Task
From the line containing "Viewport: 1456px width, 819px" down to the line containing "You are a computer-use agent. Image" in the records below, reproduce every line exactly, ends included, and omit all others.

Data shown
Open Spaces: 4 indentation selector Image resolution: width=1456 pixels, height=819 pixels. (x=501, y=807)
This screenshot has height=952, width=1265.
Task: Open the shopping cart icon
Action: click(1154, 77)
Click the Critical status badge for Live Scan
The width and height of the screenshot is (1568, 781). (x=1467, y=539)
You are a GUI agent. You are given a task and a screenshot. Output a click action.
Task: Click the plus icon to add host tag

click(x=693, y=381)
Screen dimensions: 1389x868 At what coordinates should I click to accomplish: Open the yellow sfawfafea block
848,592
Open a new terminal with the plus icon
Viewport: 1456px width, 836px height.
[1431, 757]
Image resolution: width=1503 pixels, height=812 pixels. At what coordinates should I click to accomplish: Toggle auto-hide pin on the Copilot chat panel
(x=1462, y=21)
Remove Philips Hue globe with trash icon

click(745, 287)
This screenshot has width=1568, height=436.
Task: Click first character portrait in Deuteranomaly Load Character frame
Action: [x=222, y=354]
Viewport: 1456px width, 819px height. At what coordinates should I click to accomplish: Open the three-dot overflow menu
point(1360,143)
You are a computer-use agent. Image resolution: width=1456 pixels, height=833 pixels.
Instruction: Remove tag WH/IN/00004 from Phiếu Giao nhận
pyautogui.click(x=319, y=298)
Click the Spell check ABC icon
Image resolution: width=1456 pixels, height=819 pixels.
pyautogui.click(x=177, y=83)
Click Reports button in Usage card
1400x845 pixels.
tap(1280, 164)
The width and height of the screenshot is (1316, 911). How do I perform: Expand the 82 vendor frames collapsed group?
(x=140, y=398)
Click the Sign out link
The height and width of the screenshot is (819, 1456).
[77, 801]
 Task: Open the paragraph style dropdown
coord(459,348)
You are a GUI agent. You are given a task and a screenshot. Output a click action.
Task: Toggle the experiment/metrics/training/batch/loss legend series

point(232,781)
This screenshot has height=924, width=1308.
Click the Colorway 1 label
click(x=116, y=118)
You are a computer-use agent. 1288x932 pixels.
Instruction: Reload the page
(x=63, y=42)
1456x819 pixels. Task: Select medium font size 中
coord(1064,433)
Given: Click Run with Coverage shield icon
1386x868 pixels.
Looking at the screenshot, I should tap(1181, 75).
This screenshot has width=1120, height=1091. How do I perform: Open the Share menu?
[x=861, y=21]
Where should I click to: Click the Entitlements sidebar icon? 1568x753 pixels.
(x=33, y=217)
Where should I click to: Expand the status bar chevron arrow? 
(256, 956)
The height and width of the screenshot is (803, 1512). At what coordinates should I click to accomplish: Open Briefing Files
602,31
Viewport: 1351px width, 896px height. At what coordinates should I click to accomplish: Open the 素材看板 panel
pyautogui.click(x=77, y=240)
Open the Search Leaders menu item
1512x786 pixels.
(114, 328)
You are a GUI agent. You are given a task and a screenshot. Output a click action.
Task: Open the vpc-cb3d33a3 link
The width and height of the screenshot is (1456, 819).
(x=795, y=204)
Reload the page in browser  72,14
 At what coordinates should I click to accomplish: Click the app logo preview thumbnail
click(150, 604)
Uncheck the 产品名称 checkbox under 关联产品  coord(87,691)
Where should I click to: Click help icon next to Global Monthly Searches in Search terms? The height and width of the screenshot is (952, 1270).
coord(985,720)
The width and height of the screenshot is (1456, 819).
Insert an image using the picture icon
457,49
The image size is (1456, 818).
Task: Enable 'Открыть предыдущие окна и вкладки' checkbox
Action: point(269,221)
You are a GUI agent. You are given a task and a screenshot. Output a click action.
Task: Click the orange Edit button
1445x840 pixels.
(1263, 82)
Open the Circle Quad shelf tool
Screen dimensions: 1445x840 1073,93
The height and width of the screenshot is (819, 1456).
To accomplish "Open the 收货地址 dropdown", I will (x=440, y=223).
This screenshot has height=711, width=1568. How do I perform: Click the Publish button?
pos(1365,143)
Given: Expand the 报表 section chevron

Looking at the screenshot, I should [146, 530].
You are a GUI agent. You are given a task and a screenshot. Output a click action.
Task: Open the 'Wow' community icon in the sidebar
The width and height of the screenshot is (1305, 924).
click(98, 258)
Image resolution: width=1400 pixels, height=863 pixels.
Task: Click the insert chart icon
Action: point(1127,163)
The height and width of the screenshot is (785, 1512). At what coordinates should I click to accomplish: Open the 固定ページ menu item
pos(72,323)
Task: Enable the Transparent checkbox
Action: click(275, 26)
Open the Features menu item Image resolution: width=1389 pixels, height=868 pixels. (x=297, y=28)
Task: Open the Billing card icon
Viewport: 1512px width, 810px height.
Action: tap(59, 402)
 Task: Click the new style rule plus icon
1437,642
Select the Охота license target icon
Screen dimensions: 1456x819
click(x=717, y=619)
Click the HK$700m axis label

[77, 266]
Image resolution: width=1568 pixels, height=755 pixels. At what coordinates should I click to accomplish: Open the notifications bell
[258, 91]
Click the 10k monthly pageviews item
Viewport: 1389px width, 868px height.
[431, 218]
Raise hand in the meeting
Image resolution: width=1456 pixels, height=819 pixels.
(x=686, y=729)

Output of the exercise
Viewport: 1456px width, 819px height. At what coordinates should I click to accomplish: Open the three-dot overflow menu
point(1360,143)
You are a computer-use agent. Image resolution: width=1456 pixels, height=833 pixels.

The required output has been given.